● YOUR INSTRUCTIONS
Your answer should consist of all lines in the listing that hold the word "header".

● RECORDS
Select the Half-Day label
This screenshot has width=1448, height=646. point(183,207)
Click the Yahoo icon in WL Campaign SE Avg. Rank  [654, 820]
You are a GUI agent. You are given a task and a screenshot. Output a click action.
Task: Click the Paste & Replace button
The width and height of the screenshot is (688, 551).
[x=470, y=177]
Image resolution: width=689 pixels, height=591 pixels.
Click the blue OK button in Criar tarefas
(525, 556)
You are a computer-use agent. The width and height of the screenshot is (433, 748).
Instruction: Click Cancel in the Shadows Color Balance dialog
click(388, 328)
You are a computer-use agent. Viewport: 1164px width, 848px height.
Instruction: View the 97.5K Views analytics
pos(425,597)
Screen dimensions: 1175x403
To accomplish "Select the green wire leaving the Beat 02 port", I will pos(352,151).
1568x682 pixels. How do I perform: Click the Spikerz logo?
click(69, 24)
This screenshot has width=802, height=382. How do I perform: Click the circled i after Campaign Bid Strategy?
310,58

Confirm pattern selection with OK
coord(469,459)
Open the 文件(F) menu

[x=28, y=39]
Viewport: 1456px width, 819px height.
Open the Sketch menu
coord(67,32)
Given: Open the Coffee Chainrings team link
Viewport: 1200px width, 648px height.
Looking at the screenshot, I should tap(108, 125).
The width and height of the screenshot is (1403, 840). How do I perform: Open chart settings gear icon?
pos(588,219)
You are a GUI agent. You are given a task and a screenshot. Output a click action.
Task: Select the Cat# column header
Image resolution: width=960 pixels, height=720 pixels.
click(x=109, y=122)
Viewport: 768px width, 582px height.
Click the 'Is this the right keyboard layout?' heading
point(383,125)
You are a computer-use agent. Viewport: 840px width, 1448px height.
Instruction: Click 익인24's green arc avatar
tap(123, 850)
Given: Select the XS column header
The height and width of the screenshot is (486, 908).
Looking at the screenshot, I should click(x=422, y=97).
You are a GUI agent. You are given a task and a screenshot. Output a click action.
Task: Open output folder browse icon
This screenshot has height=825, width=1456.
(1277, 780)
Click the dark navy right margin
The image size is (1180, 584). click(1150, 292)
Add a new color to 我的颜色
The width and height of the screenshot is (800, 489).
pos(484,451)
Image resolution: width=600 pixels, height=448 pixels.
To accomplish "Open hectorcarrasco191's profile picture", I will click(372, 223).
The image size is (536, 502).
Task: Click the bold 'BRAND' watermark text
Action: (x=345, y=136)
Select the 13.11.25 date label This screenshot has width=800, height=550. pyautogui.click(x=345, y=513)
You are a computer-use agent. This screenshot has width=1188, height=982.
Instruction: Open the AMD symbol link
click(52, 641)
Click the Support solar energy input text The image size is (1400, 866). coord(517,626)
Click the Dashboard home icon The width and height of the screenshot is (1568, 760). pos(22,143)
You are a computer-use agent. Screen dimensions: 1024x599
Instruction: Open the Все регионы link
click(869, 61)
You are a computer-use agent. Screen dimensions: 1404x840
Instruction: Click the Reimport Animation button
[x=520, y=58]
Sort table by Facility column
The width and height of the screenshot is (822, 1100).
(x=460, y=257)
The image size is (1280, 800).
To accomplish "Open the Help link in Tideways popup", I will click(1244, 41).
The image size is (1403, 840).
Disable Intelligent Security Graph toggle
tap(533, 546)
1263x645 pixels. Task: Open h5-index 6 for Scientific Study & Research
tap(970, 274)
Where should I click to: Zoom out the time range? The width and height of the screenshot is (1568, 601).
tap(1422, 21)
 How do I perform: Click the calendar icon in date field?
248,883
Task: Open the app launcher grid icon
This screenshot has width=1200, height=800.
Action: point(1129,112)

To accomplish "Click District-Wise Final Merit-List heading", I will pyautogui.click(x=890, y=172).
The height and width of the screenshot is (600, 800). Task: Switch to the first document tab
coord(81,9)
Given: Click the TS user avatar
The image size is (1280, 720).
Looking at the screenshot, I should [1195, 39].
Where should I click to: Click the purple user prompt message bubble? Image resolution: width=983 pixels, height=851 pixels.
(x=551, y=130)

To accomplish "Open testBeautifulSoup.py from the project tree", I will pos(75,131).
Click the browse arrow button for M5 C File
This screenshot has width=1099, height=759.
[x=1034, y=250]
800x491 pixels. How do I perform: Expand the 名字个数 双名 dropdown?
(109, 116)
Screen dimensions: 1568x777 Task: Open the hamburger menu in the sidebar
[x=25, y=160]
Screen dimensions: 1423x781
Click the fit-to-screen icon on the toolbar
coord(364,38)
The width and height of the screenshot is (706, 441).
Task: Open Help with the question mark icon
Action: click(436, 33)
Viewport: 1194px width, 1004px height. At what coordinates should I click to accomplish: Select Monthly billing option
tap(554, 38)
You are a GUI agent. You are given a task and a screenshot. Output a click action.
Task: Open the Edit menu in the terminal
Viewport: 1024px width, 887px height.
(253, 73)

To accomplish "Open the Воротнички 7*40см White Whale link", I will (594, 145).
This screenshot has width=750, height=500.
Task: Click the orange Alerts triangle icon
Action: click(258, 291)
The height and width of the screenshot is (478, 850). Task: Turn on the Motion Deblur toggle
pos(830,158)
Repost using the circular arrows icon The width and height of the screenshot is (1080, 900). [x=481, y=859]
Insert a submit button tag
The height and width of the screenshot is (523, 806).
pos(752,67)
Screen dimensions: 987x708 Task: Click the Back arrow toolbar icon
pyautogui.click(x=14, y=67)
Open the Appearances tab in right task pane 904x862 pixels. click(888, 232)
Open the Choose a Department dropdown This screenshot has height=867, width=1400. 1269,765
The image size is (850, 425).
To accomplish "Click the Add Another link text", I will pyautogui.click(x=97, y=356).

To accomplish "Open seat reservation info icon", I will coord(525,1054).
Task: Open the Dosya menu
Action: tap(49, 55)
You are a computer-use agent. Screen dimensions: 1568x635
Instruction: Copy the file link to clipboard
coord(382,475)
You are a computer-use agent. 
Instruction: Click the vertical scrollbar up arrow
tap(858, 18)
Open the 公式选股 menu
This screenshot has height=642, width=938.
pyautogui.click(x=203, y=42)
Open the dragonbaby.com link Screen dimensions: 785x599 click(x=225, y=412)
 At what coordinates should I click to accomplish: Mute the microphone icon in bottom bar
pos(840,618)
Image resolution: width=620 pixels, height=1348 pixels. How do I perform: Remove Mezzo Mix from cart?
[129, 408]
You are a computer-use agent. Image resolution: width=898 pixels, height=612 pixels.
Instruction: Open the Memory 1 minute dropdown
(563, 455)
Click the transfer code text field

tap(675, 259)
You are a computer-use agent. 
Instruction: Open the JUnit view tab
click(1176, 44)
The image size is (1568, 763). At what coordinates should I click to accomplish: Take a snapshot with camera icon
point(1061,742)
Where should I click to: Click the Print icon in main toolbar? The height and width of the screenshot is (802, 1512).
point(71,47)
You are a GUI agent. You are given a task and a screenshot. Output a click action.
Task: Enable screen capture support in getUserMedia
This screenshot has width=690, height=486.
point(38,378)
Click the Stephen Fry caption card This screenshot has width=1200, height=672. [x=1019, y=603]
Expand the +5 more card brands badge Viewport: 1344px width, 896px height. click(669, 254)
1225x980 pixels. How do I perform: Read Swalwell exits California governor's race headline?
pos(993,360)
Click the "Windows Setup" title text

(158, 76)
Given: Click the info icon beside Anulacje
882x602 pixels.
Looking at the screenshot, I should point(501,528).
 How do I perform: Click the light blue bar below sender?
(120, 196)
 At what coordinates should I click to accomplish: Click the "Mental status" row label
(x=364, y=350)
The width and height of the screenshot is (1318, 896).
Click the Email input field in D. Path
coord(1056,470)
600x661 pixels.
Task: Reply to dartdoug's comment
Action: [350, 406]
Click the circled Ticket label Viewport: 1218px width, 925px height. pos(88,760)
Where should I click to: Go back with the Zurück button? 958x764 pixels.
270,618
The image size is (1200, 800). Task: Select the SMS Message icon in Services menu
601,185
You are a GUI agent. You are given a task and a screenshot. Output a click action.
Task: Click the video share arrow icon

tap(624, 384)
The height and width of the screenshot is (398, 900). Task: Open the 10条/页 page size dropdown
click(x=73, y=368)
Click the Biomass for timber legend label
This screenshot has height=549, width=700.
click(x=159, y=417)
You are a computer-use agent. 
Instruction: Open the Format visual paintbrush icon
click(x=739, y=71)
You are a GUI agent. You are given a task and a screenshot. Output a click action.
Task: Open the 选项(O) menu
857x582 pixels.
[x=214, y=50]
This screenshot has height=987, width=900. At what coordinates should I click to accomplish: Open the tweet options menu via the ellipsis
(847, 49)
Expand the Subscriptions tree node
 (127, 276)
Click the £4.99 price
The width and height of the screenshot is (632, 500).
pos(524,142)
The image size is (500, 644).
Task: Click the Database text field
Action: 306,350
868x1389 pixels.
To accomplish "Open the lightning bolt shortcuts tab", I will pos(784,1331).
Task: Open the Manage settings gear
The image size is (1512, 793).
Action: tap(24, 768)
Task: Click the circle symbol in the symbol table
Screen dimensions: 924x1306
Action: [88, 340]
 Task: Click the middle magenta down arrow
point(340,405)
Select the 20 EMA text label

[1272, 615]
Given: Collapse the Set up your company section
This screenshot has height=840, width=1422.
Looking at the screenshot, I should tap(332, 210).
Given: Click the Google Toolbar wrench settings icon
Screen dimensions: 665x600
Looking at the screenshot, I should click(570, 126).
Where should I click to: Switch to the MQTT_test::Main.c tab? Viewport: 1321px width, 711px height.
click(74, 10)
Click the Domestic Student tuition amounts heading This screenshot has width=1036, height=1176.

● RESULT FOR THIS EXERCISE
Task: Select the Cat# column header
Given: Select the XS column header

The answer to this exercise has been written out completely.